Dementia group nominated for national award
A group which has given a ‘sense of purpose’ to people living with dementia has been shortlisted for a national award.
The Dementia Associates, created by the University of Salford’s Institute of Dementia, has been nominated for the Alzheimer’s Society’s Dementia Awards 2016.
The group, made up of dozens of people living with the condition as well as their carers, has been shortlisted in the category of Dementia Partnership of the Year.
Members of the group, who meet to share help and advice, also contribute regularly to research and education carried out by the University, meaning academics looking into new ways of living with the condition are able to draw directly on their experiences.
Over the last year, members of the group have contributed to projects including the creation of games for people with dementia and carers, new ways of using technology at home while living with the condition, while they also took part in an advisory group for a research project focusing on the experiences of those living with young onset dementia.
The Dementia Associates also attended meetings in Maastricht and Brussels as they helped the University develop a European wide dementia MSc level programme.
One member described being involved with the group as giving them ‘a purpose and a sense of belonging’ while another said they ‘felt alive’ the first time they worked with the Institute.
The carer of another member said: “I know he really enjoys being part of the Institute. Ever since he had to give up his job, it’s been tough. But being involved here has provided him with a structure and a way of helping others and still being involved within a professional umbrella.”
The associates organised The Good Life Festival held at the University earlier this year, a conference attended by more than 70 people living with dementia and their carers enabling attendees to learn from each other.
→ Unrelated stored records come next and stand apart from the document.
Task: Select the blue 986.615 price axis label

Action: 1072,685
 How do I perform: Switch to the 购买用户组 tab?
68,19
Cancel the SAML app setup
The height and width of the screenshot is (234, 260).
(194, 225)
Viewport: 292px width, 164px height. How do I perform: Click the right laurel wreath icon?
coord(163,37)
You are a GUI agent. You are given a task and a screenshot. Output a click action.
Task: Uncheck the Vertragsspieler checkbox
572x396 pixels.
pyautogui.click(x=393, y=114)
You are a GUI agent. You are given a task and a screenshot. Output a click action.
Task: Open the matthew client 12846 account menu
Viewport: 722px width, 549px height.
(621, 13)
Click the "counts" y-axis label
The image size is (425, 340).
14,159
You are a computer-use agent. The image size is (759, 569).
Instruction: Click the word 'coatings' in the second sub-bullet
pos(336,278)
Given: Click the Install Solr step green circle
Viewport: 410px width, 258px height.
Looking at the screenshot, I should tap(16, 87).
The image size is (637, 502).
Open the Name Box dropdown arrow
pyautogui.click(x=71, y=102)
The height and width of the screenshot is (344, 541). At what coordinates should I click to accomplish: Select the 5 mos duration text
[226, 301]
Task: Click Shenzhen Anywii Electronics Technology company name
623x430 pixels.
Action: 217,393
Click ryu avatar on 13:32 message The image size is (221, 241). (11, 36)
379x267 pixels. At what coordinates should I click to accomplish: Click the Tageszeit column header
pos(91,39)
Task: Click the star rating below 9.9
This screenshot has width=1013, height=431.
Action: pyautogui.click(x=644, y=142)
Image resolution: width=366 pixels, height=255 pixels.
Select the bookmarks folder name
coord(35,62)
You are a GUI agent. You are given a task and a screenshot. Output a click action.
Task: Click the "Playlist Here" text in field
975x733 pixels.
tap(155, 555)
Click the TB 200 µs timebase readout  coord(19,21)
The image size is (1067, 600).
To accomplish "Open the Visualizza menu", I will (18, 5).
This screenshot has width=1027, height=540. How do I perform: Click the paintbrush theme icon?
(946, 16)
The guests took part in workshops and heard from speakers about schemes enabling dementia sufferers to lead full lives, involving swimming, dancing, adventure holidays and connecting with nature.
The illustrator Tony Husband, whose cartoons have featured in magazines such as Private Eye for the last three decades, gave a poignant talk about his own father’s decline into dementia and talked about his book Take Care Son, in which he used humour to describe the situation.
Professor Anthea Innes, Coles-Medlock Director of the Salford Institute of Dementia, said: “Our Dementia Associates are at the heart of everything we do here in Salford, and we always endeavour to make the best use of their skills, knowledge and experience.
“This collaboration not only provides an important social outlet and a way of encouraging them to share advice, but it is also hugely beneficial to academics from a wide range of disciplines across the University who are working together on ways of making it easier for people to live with dementia.
“Being shortlisted for this award is a great honour and it is very gratifying for all our staff and the Dementia Associates themselves to see that our approach is being recognised nationally.”